I felicitate His Excellency President Hassan Rouhani for the outstanding leadership that the Islamic Republic of Iran provided to our Movement over the last four years.
The world of today, Excellencies, would certainly appear very different to the leaders who took the initiative to meet in Belgarde in 1961. While the global landscape has changed, the values and principles on which they laid the foundations of our Movement, namely "respect for sovereignty”, "peaceful settlement of disputes” and "international cooperation” – are as relevant today as they were at the time of our first Summit.

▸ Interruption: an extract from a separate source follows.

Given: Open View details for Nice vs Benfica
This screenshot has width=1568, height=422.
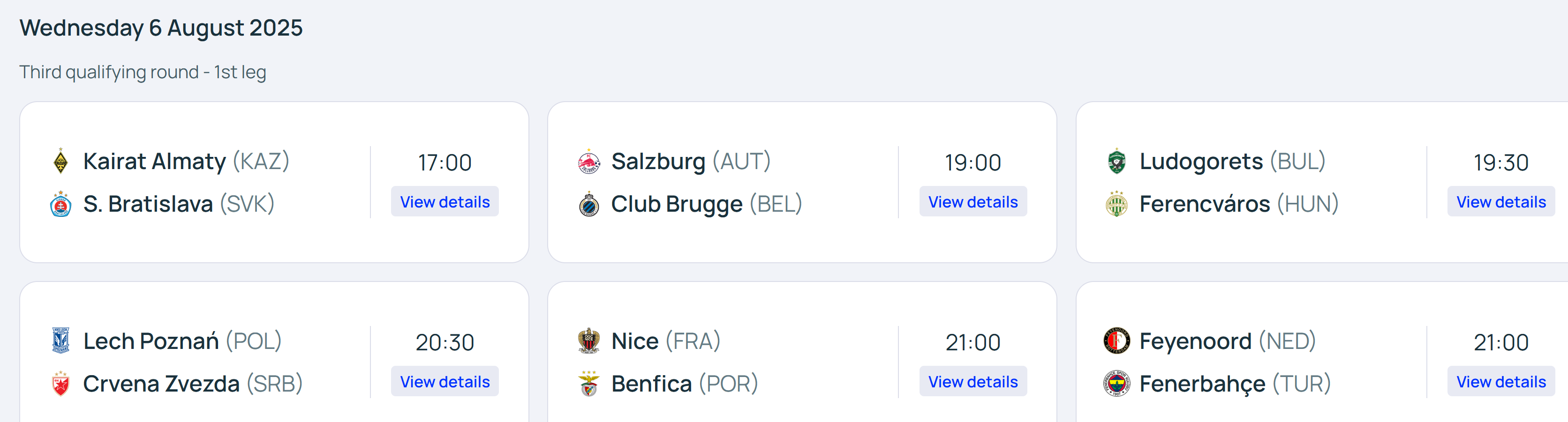Looking at the screenshot, I should click(x=972, y=382).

Our theme for the next three years – "Peace, Sovereignty and Solidarity for Development” – is in congruence with our founding principles and I congratulate you, Mr. Chairman, for shouldering the responsibility to carry it forward in this Summit.
We do believe that cooperation, and Development Cooperation, is an essential means of promoting and developing international solidarity, of putting a human face on the impact of economic globalization. This becomes all the more important in the light of the adoption of the Sustainable Development Goals in the Agenda 2030 which, if implemented successfully, will transform the lives of all our citizens. It would be a reaffirmation of our commitment as a Movement to ensure the dignity and development of all humankind.

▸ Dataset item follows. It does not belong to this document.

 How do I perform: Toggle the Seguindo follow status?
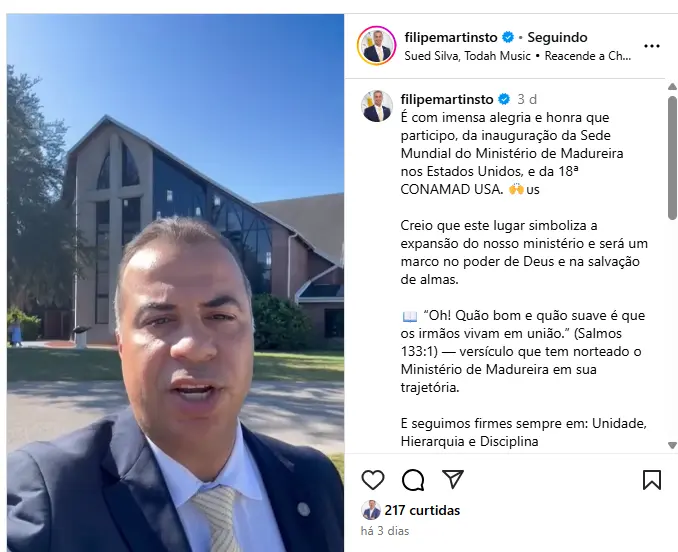(557, 38)
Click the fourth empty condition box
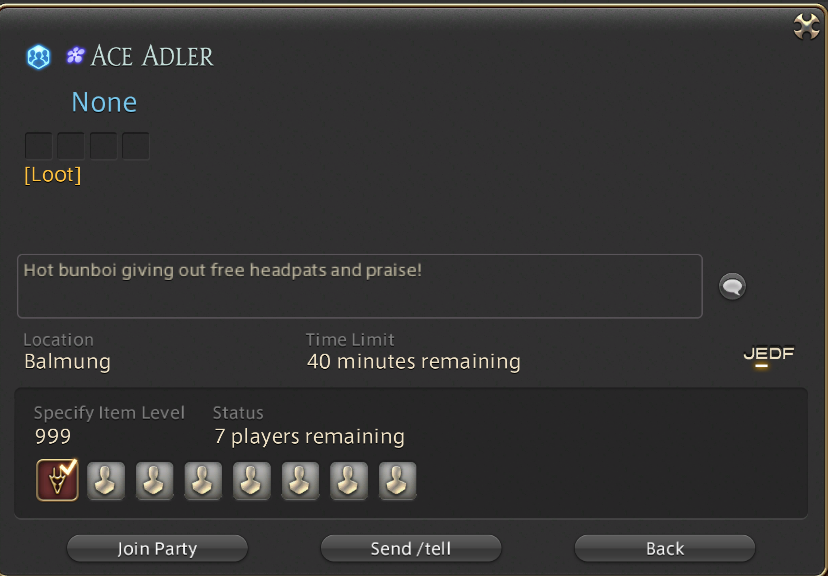 [x=136, y=146]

As a Movement that has stood steadfastly in the forefront by highlighting global economic issues that affect the developing world,we must ensure wholehearted and holistic implementation of the SDGs and remain attentive to any effort to modify or distort Agenda 2030 by laying overemphasis on particular SDGs over others, or by trying to create a standard of measurement that could be intrusive and has no relationship to national contexts.
Sustainable development, Excellency, is both the bedrock and the highest aspiration of our efforts; hence the importance of solidarity that this Movement attaches to achieving it.This is epitomised in the theme of the Summit – Solidarity for Development.

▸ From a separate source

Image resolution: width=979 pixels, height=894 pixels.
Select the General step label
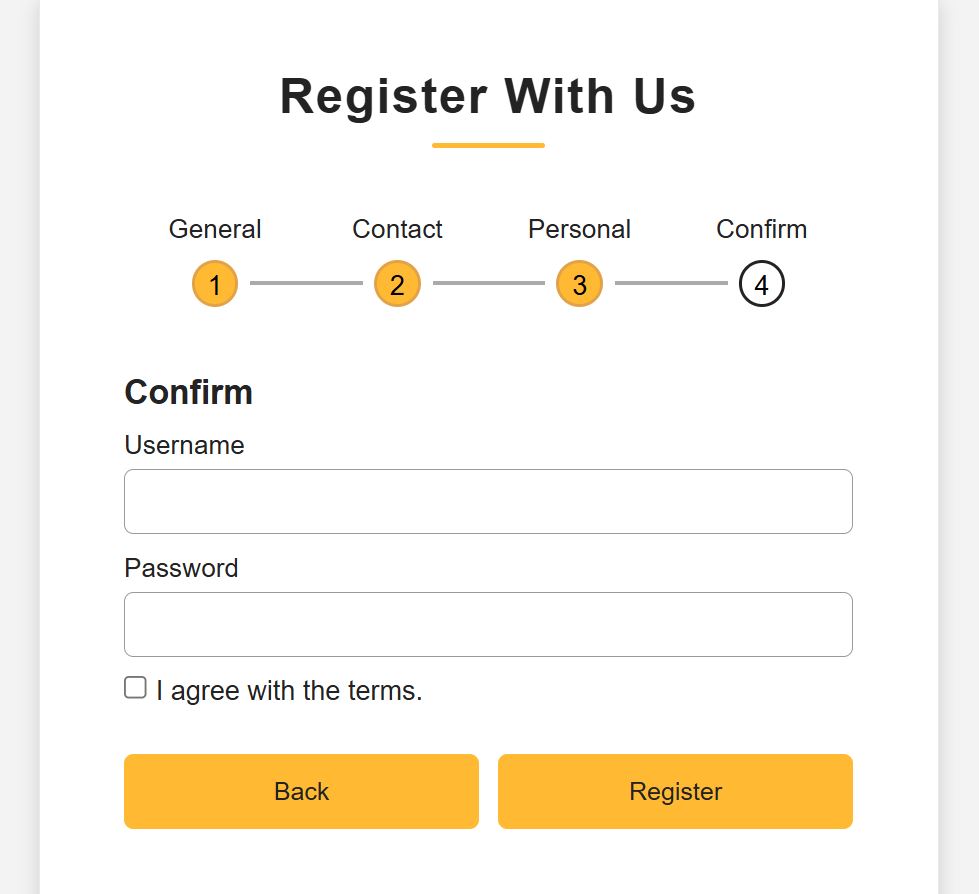pyautogui.click(x=215, y=229)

The other two elements of our triad of objectives – Peace and Sovereignty – are a pre-requisite for development. A peaceful global environment is essential for development and for development cooperation; such cooperation must be undertaken in exercise of the sovereign will of each member of the community of nations. The interdependence of the three is thus evident and essential. The impediments to each must also be discerned clearly.
Today, the biggest threat to international peace, and to the sovereignty of States, is the phenomenon of Terrorism. No cause justifies the indiscriminate killing of innocent civilians as a means to achieve a political goal or change of policies. Terrorism is one of the most egregious sources of human right violations today, and its use as an instrument of State policy is to be unequivocally condemned. It has become a major impediment to development.
It is therefore imperative for the Non-Aligned Movement to galvanize the international community to strengthen the international legal framework to address this menace,including by adopting the draft Comprehensive UN Convention on Terrorism, to ensure the closest cooperation amongst the international community to counter the scourge of terror. We must also ensure that all existing structures that are the building blocks of UN’s Global Counter Terrorism Strategy function in a non-partisan and professional manner.
Mr. Chairman you will agree that the time has come for our movement to recognize the need for concrete action in the fight against terrorism- We need to establish a mechanism within our movement that will ensure effective cooperation in combating terrorism, that is the main threat to security, sovereignty and development.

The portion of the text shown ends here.